La visite de Nicolas Sarkozy en Arménie fait des remous en Turquie. En déplacement officiel à Erevan jeudi et vendredi, le président français a invité Ankara à reconnaître rapidement le génocide arménien. "Il ne revient pas à la France de poser un ultimatum à qui que ce soit, ce n'est pas une façon de faire (...) mais enfin, à travers les lignes, vous pouvez comprendre que le temps n'est pas infini, 1915-2011, il me semble que pour la réflexion c'est suffisant", a-t-il déclaré lors d'une conférence de presse avec son homologue arménien Serge Sarkissian. A plusieurs reprises, il a invité la Turquie à "revisiter son histoire" ou encore à "regarder son histoire en face". "La France a reconnu la sentence de mort décrétée alors contre tout un peuple en l'appelant par son nom, le seul possible, un génocide", a-t-il insisté.
Des propos très applaudis par l'assistance. Mais à Ankara, la réaction du gouvernement n'a pas tardé, via le ministre aux Affaires européennes, Egemen Bagis. "Il serait mieux, pour la sérénité en France, en Europe et dans le monde, que Nicolas Sarkozy abandonne le rôle d'historien et se creuse un peu la tête pour sortir son pays du gouffre économique dans lequel il se trouve et produise des projets pour l'avenir de l'Union européenne."
Le message était clair. Mais Egemen Bagis en a pourtant remis une couche, déclarant quelques minutes après, selon l'agence de presse Anatolie : "Notre mission, en tant qu'hommes politiques, n'est pas de définir le passé ou les événements du passé. C'est de définir l'avenir." Et de reprocher à Nicolas Sarkozy "une exploitation [du sujet] à l'approche de l'élection" présidentielle française. "Sarkozy a probablement adopté ce type d'approche après avoir été effrayé par les derniers sondages politiques en France", a-t-il ainsi insisté. Il a été suivi par son ministre de tutelle, le chef de la diplomatique turque, Ahmet Davutoglu. Ce dernier a en effet dénoncé "l'opportunisme politique" de "propos qui s'inscrivent totalement dans le contexte électoral en France". "Ceux qui disent à la Turquie de se réconcilier avec son passé doivent d'abord se regarder dans un miroir", a-t-il lancé, faisant allusion au passé colonial de la France.
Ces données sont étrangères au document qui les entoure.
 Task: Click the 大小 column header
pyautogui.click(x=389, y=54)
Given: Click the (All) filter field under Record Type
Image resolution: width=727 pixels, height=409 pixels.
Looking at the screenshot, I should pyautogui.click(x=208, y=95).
Avant son élection en 2007, le candidat Sarkozy avait en effet promis aux représentants de la communauté arménienne de France - environ 500.000 personnes - de soutenir le vote d'un texte de loi spécifique réprimant la négation du génocide de 1915. Mais le texte n'est jamais entré en vigueur, faute d'une majorité au Sénat et surtout du soutien du gouvernement. Nicolas Sarkozy a d'ailleurs confirmé que si la Turquie ne faisait pas "ce geste de paix, ce pas vers la réconciliation", il envisagerait de proposer l'adoption du texte. Cette "réaction de la France se ferait connaître dans un délai assez bref (...) qui en tout état de cause englobe la durée de mon mandat" en avril 2012, a-t-il déclaré, avant d'ajouter : "Si je ne le précise pas [ce délai] c'est que j'espère toujours" des réactions "turques".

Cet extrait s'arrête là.